* Your goal *
Some of the lines below need repeating. Reproduce exactly those between the lines holding "Instruction: Click the 2014" and "Task: Go to Previous Week", inclusive.

+ + + + +

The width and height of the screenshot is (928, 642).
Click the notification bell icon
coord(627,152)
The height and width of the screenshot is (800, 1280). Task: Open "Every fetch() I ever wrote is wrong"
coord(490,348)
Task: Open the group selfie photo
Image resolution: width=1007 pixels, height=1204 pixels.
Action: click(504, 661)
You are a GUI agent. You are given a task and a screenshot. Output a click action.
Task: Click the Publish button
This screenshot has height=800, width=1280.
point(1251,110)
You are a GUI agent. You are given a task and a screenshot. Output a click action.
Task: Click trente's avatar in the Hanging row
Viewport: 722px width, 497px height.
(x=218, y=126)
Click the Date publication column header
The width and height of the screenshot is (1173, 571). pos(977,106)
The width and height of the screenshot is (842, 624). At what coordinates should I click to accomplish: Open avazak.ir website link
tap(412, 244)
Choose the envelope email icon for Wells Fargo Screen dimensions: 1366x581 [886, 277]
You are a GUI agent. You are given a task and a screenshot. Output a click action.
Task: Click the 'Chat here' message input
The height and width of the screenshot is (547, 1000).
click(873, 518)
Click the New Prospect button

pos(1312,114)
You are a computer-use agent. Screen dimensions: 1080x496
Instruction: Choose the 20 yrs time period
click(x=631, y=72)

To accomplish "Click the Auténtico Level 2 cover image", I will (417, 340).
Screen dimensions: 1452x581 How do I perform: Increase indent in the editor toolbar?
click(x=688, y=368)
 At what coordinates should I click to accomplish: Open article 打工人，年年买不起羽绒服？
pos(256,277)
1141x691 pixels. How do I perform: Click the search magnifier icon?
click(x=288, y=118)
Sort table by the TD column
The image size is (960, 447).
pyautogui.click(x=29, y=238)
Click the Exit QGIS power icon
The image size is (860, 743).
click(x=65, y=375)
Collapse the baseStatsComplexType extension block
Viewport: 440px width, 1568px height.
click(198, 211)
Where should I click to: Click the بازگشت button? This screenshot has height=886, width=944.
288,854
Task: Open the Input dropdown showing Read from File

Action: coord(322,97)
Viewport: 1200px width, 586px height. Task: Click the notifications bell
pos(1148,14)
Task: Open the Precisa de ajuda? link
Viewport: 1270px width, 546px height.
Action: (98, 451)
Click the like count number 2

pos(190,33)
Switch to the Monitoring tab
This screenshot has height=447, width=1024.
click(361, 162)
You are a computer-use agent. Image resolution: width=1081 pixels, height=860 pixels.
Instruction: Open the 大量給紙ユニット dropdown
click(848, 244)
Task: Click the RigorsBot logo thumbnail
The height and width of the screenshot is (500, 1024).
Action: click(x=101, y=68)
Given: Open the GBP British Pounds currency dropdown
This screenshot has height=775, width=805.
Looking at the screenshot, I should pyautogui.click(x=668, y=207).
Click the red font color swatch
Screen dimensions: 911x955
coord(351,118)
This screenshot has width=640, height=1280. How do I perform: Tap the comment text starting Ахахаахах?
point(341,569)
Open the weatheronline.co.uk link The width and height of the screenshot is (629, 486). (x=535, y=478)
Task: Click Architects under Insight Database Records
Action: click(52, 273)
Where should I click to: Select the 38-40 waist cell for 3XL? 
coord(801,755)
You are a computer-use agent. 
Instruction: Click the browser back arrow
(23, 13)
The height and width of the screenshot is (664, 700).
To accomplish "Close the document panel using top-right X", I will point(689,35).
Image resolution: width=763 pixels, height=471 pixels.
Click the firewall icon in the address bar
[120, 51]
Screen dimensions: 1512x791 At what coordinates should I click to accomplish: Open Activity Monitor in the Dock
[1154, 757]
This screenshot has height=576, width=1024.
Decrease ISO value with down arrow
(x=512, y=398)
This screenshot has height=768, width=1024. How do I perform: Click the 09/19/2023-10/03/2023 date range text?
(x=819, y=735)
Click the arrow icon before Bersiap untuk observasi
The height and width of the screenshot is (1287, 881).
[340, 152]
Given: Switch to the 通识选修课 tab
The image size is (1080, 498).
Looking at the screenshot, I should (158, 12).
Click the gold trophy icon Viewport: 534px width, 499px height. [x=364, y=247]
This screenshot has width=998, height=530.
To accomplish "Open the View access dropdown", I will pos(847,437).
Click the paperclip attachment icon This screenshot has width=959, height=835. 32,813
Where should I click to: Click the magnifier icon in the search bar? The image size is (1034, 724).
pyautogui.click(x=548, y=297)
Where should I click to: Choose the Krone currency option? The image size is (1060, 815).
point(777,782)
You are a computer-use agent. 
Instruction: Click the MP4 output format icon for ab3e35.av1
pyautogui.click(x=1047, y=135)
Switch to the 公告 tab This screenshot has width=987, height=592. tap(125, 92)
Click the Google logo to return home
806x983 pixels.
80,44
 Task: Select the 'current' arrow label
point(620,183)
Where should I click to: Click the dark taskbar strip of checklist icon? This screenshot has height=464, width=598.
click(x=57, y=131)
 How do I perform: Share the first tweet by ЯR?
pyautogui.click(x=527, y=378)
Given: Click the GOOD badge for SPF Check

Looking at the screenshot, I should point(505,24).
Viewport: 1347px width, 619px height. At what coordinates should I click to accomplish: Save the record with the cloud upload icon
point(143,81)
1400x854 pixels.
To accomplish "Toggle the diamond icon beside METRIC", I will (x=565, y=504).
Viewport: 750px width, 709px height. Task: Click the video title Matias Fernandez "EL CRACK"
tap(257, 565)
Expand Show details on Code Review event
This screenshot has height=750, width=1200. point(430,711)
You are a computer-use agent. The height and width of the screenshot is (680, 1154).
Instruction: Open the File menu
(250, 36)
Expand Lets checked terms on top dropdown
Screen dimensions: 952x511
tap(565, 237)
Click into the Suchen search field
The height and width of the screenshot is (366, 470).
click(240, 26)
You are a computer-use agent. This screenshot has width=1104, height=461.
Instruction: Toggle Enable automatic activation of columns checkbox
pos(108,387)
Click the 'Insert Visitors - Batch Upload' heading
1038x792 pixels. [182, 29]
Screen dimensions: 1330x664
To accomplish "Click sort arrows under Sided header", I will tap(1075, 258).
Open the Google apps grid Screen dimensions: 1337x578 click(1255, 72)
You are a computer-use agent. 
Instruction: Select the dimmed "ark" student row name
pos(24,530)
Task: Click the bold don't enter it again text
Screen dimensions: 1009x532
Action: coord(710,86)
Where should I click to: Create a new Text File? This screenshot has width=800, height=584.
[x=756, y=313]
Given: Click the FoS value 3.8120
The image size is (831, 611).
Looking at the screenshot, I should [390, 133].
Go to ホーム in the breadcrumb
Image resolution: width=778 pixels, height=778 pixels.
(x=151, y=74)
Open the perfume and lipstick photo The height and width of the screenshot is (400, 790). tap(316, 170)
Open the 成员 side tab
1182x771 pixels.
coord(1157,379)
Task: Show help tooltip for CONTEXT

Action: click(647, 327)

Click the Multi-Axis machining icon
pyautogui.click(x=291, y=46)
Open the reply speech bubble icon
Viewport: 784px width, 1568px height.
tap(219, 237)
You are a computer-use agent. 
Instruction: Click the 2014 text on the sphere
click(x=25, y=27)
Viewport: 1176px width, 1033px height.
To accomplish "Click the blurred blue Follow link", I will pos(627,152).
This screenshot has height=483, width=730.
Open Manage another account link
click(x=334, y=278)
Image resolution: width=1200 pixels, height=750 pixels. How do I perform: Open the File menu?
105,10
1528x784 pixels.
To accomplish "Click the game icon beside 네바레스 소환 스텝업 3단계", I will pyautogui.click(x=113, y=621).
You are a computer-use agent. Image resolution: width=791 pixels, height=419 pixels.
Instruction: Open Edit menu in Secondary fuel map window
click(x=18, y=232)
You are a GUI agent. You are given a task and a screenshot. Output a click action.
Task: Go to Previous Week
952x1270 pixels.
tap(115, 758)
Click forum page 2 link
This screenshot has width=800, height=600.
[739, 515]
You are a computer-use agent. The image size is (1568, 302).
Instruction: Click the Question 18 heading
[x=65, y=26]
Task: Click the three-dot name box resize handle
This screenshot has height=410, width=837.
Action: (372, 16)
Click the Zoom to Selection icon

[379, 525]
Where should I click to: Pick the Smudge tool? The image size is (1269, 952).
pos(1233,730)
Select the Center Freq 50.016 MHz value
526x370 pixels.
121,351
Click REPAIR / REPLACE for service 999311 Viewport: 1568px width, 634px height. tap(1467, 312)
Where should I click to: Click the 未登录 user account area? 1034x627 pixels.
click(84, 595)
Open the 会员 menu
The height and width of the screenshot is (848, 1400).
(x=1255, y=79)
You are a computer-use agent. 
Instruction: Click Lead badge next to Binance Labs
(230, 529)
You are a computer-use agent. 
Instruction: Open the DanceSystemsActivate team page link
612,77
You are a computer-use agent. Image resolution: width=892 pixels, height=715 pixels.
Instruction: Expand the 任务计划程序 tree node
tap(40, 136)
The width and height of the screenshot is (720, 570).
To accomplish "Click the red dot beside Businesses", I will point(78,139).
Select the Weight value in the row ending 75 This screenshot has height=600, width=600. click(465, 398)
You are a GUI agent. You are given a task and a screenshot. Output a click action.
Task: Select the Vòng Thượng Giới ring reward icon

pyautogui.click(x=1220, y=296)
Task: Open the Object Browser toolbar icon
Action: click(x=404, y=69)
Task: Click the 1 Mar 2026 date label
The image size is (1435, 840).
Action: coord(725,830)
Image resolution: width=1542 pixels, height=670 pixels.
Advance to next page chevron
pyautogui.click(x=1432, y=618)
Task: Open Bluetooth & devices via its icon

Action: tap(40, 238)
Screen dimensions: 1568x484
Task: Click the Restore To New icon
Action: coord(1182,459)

+ + + + +

* Your solution *
Instruction: Click the 2014 text on the sphere
click(x=25, y=27)
Viewport: 1176px width, 1033px height.
To accomplish "Click the blurred blue Follow link", I will pos(627,152).
This screenshot has height=483, width=730.
Open Manage another account link
click(x=334, y=278)
Image resolution: width=1200 pixels, height=750 pixels. How do I perform: Open the File menu?
105,10
1528x784 pixels.
To accomplish "Click the game icon beside 네바레스 소환 스텝업 3단계", I will pyautogui.click(x=113, y=621).
You are a computer-use agent. Image resolution: width=791 pixels, height=419 pixels.
Instruction: Open Edit menu in Secondary fuel map window
click(x=18, y=232)
You are a GUI agent. You are given a task and a screenshot. Output a click action.
Task: Go to Previous Week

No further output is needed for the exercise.